Radio station in Campbellton, New Brunswick

CKNB-FM is a Canadian radio station broadcasting in Campbellton, New Brunswick at 100.7 FM. The station currently airs an adult contemporary format branded as Hits 100 FM and is owned and operated by the Maritime Broadcasting System. CKNB's studios are located at 74 Water Street in Downtown Campbellton.

==History==
The station, CKNB originally signed on the air on December 27, 1939 at 1210 AM until it moved to AM 1240 in 1941, and then settled to its AM position at 950 kc in 1942.

When CKNB was on AM 950, the station was heard over much of Atlantic Canada at night, using a good radio.
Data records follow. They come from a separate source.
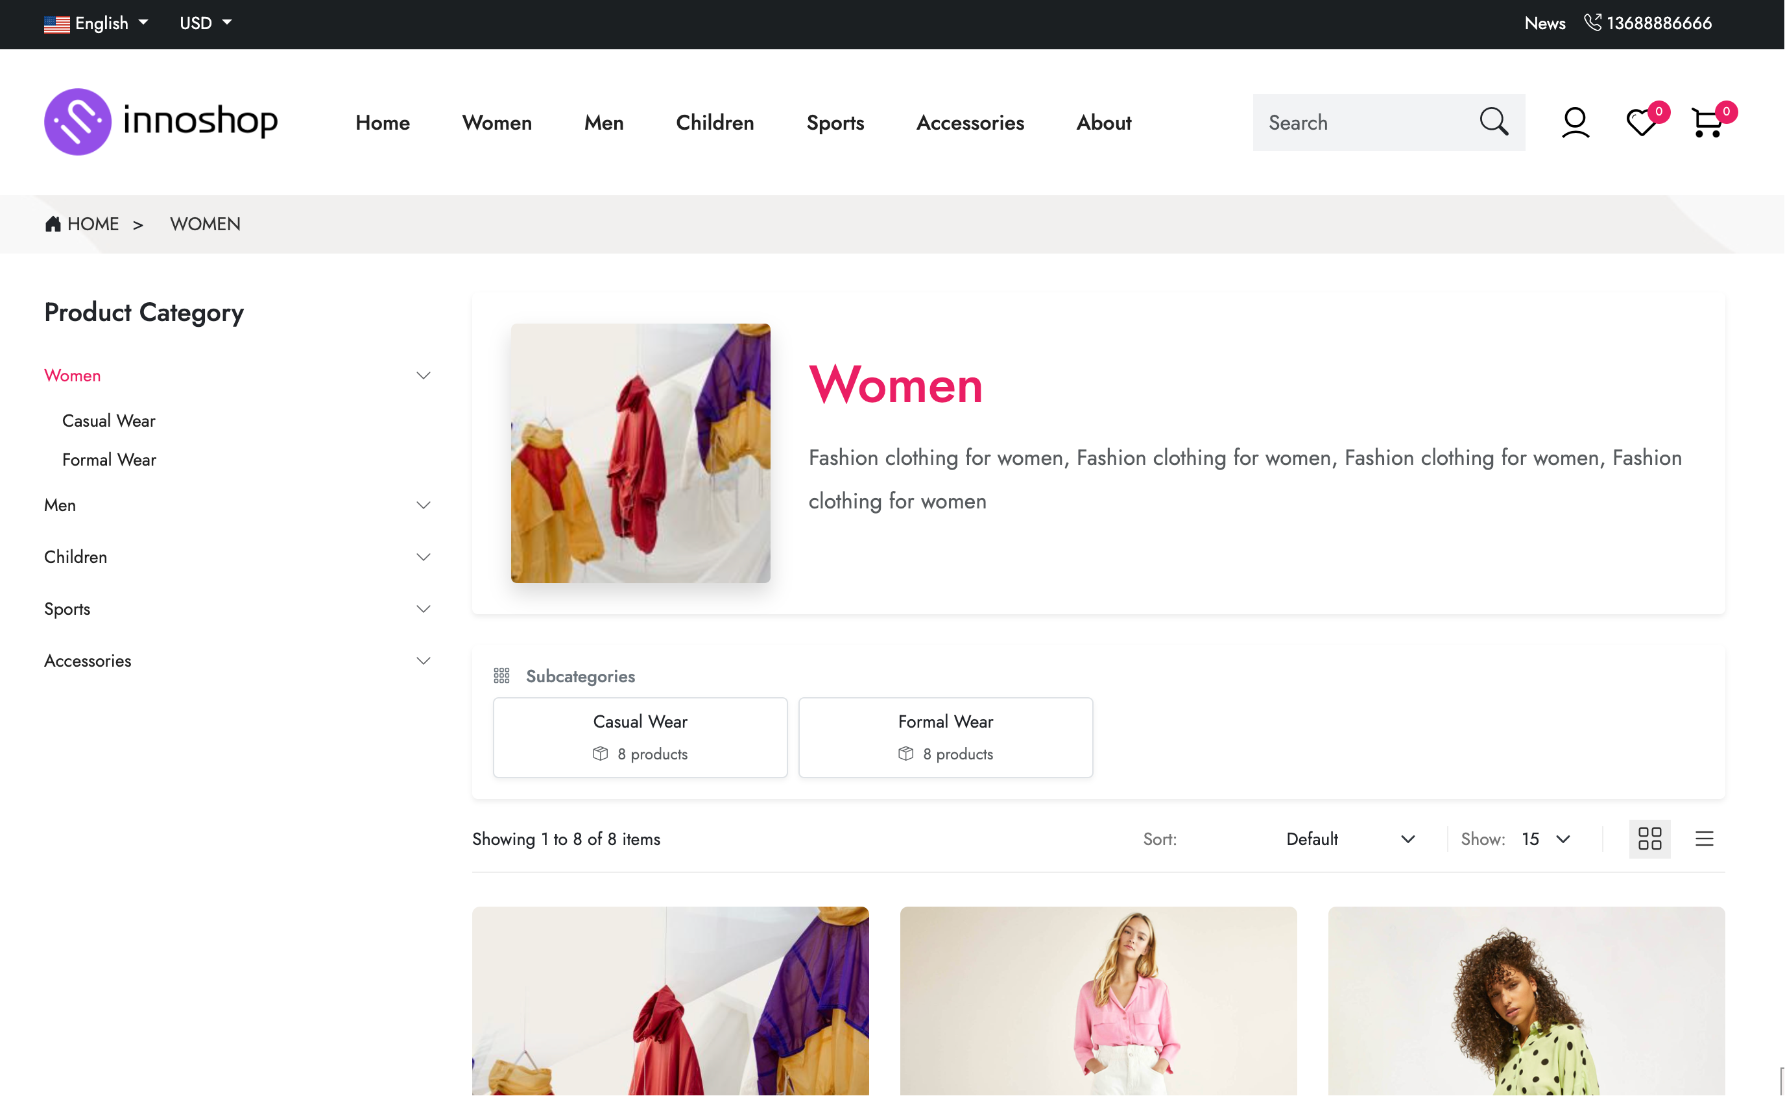This screenshot has width=1785, height=1096.
Task: Click the innoshop logo
Action: click(x=161, y=121)
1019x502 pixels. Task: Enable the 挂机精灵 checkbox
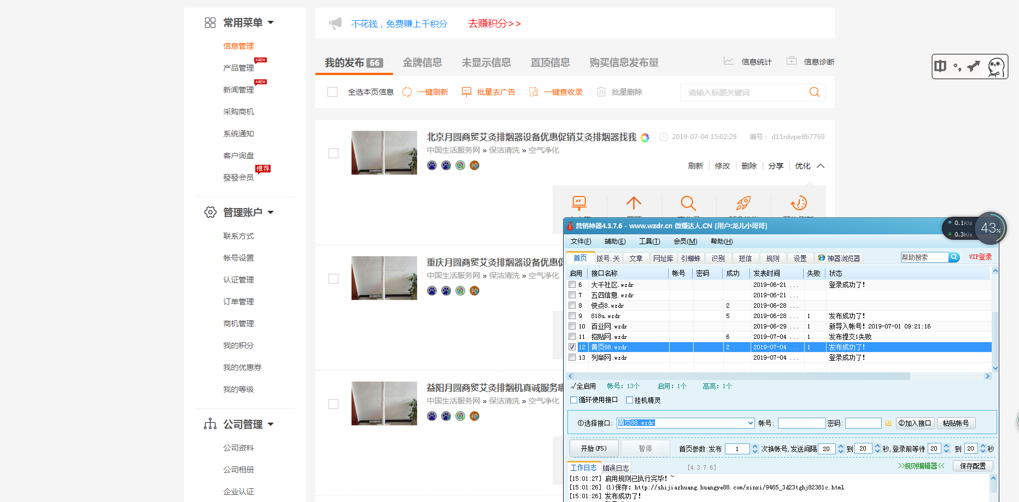point(630,400)
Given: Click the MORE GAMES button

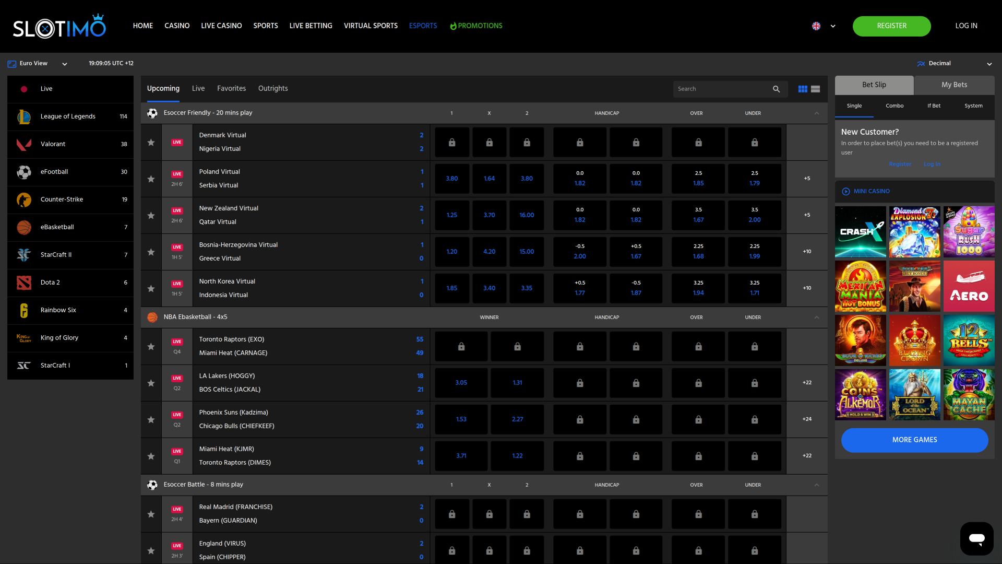Looking at the screenshot, I should 914,440.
On July 9, 2021, Maritime Broadcasting System submitted an application to convert CKNB to 100.7 MHz with an average effective radiated power (ERP) of 2,570 watts (maximum ERP of 5,330 watts with an effective height of antenna above average terrain of 182.3 metres). This application was approved on January 26, 2022.

Logo used from the mid-1990s until November 2022

On November 14, 2022 at 8:00 AM, the station moved to the FM dial at 100.7 relaunching as Hits 100 FM with their new slogan "Hits For Campbellton". The first song on "Hits" was "About Damn Time" by Lizzo.